DATA PROVIDED: Begin

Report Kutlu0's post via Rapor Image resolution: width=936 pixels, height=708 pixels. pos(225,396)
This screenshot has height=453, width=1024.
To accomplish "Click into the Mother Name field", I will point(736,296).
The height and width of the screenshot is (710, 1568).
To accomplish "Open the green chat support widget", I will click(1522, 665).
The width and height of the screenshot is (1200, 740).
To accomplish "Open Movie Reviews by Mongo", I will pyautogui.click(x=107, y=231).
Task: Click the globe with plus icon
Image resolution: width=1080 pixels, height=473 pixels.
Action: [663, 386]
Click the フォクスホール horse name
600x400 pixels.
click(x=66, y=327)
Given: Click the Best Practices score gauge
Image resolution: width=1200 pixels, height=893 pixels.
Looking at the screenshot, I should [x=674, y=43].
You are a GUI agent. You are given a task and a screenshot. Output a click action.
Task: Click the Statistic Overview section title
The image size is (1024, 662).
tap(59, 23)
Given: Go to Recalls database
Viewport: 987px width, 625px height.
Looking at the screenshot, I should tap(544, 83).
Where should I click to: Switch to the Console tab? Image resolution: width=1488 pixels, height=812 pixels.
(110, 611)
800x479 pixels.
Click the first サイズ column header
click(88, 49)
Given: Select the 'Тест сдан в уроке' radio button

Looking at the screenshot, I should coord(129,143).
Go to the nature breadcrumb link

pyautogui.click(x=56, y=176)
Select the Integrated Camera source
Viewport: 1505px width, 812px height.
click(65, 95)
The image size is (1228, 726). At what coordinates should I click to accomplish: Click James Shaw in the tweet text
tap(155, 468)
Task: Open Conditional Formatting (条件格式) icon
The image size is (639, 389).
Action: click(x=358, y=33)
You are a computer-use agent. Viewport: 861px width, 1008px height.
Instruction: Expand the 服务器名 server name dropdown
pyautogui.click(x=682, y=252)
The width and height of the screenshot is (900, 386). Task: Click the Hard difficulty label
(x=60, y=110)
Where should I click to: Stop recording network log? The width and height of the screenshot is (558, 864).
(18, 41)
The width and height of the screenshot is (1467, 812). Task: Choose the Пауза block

DATA PROVIDED: End

### WHAT YOU HAVE TO DO:
After reading through the records, count the lines that hold the string "Open" and give only the count.

### ANSWER TO THIS TASK:
3